Work instructions >>
Swap "screenshot" for "screen capture" in the stretch of the listing from the line containing "You are a GUI" through the end, leaving everything else unchanged. Leave the pictures out of your answer.

Records provided >>

+ + + + + + +

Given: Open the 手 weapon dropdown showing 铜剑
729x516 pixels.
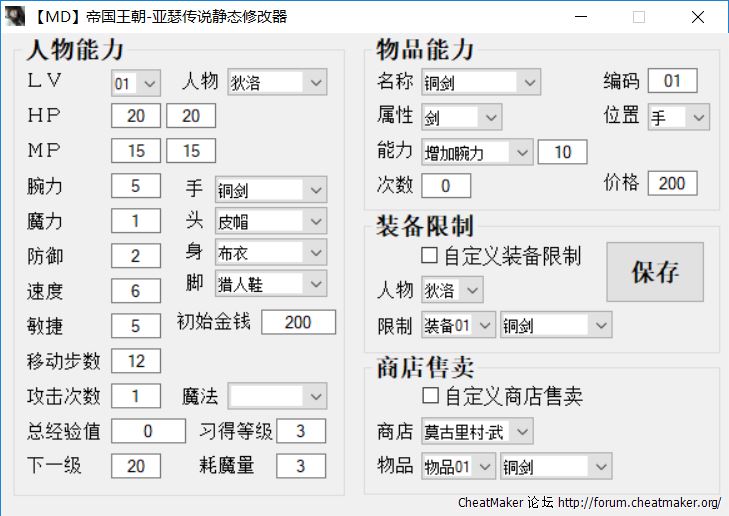Looking at the screenshot, I should [271, 189].
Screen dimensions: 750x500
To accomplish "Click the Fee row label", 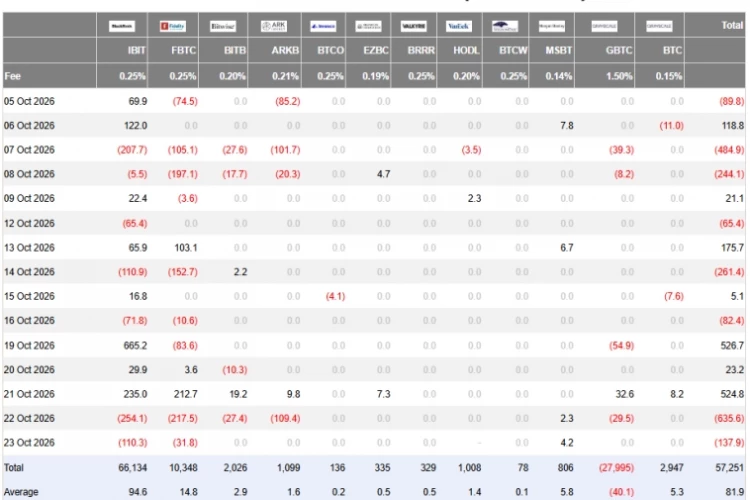I will click(x=12, y=76).
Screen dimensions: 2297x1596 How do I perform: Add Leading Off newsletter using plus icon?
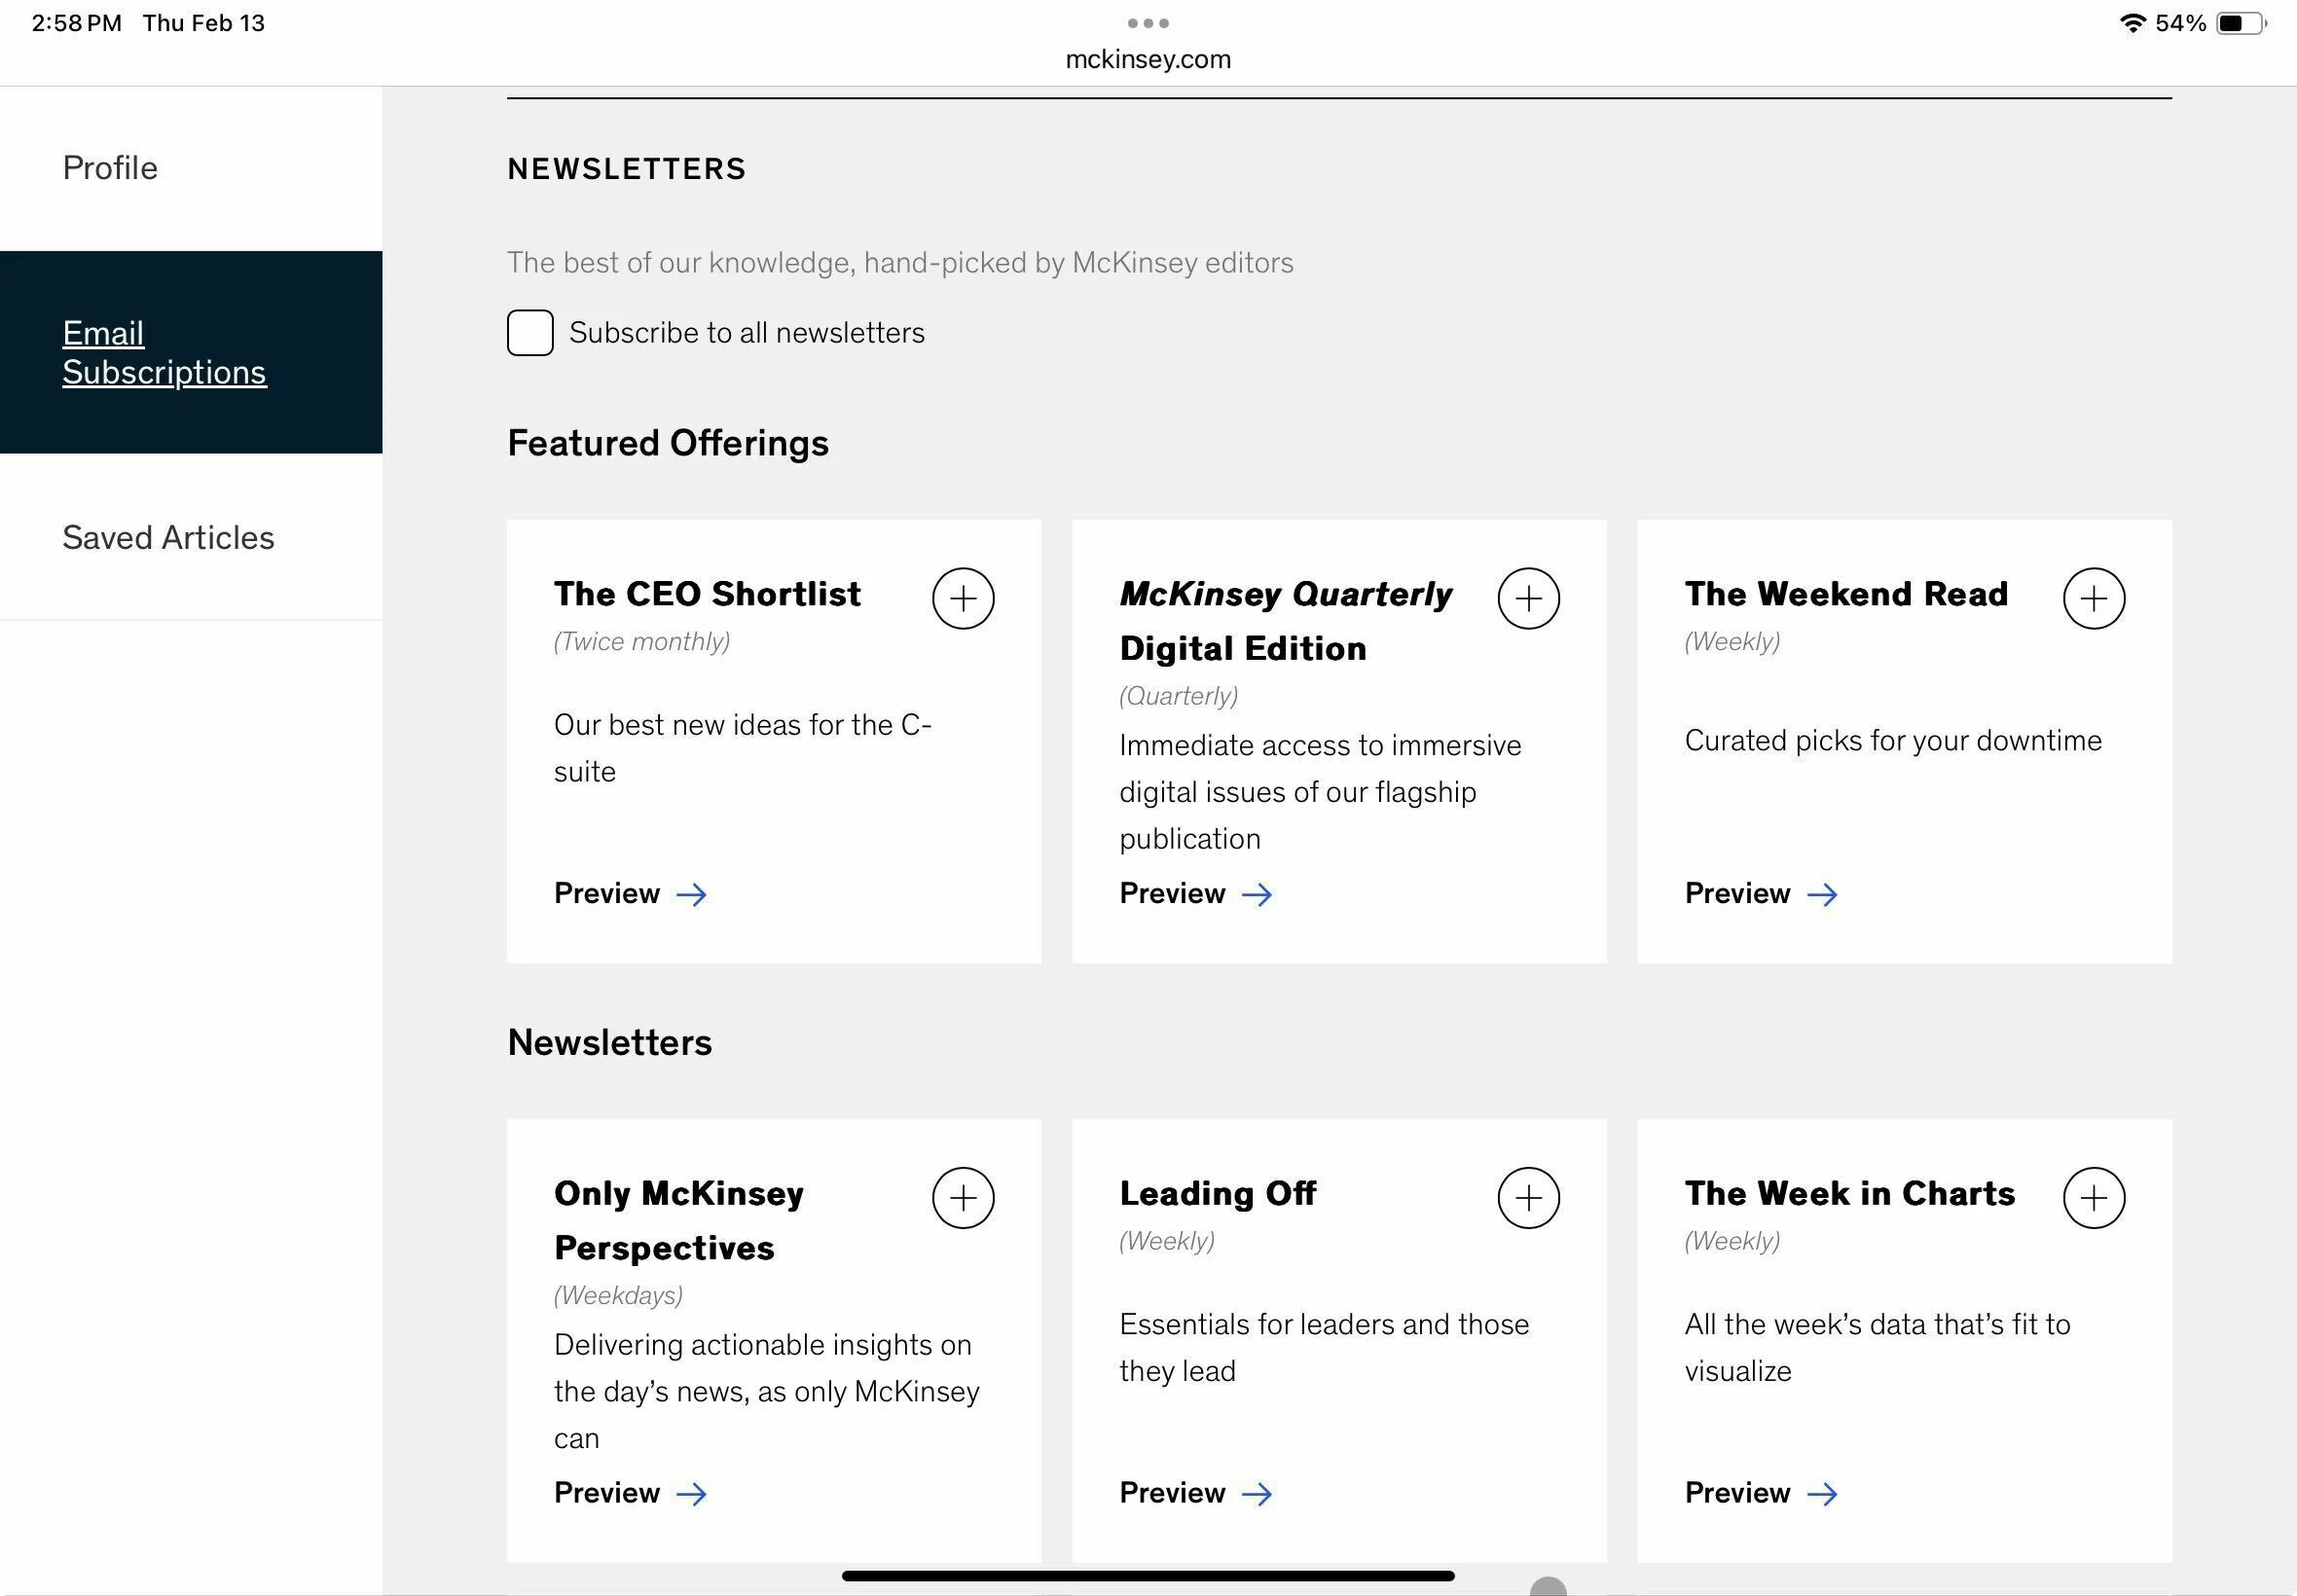(x=1527, y=1197)
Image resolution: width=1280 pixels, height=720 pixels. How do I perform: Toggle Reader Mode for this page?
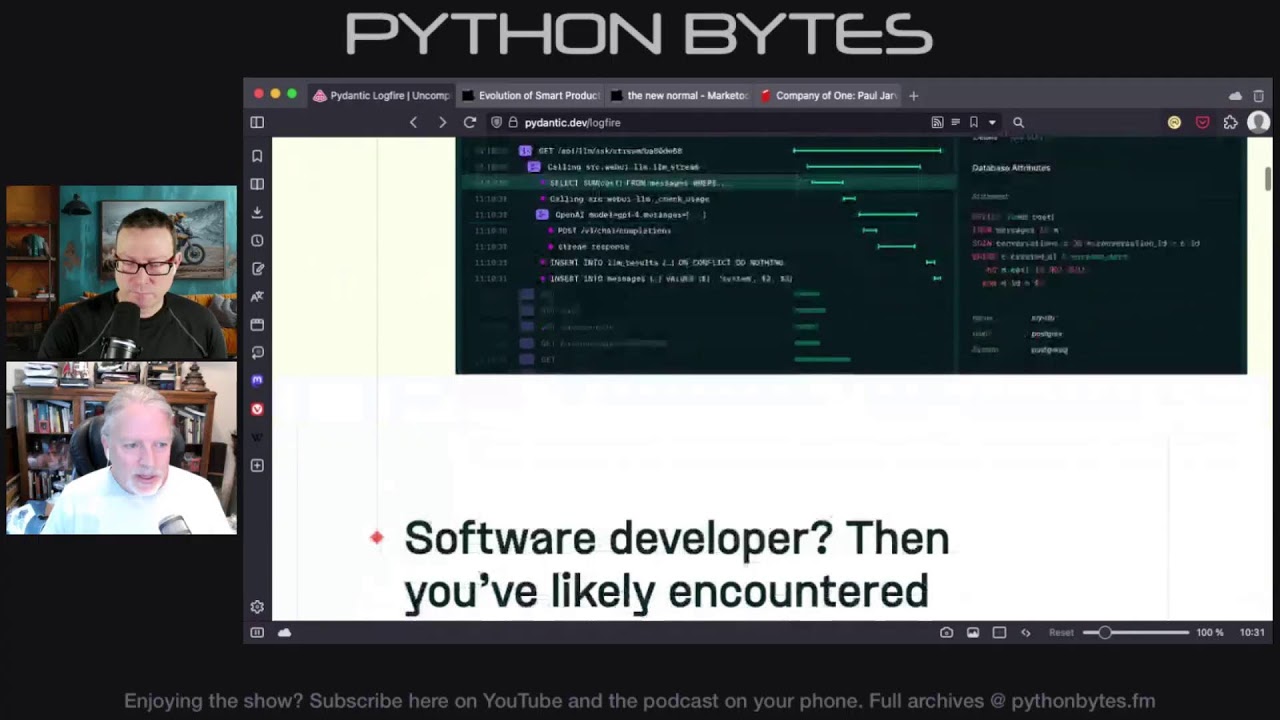point(957,122)
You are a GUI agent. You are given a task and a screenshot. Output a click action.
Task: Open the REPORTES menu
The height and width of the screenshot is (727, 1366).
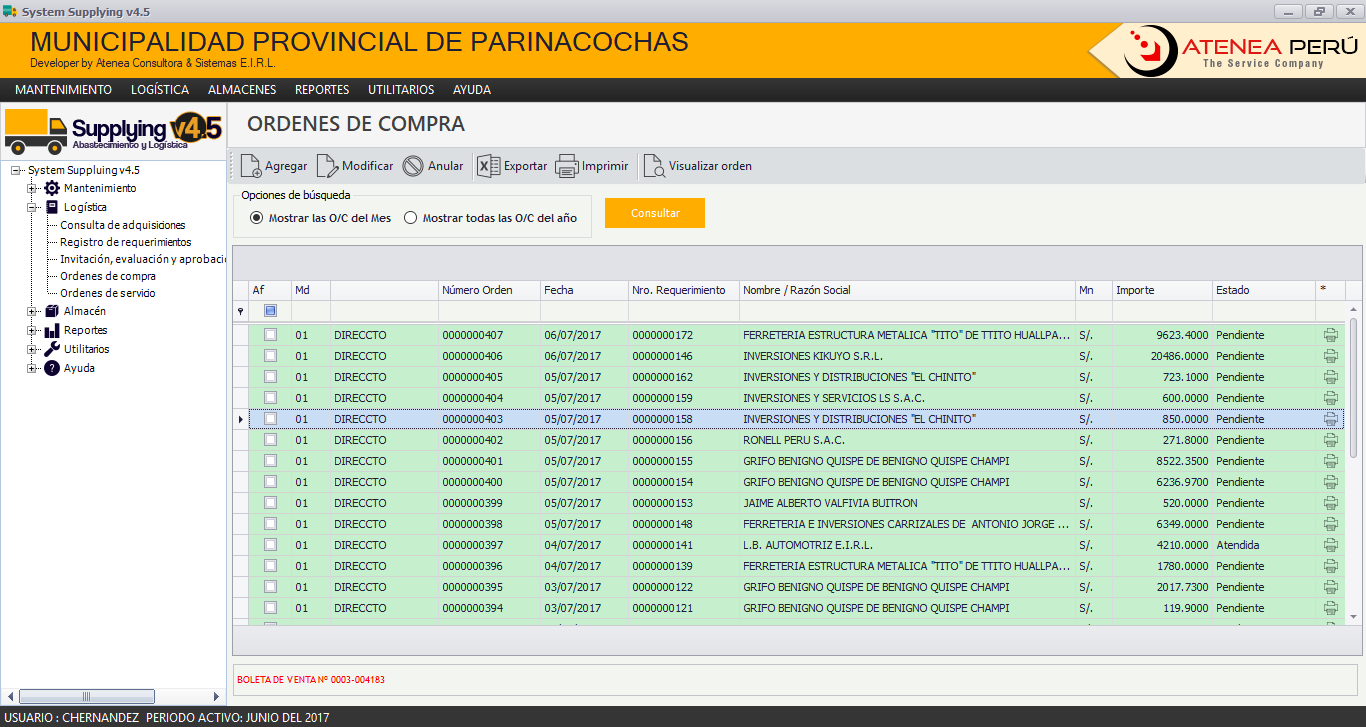[x=321, y=90]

+ + + + + + +

Completed task >>
You are a GUI agent. You are given a task and a screen capture. Output a click action.
Task: Open the REPORTES menu
The height and width of the screen capture is (727, 1366).
[x=321, y=90]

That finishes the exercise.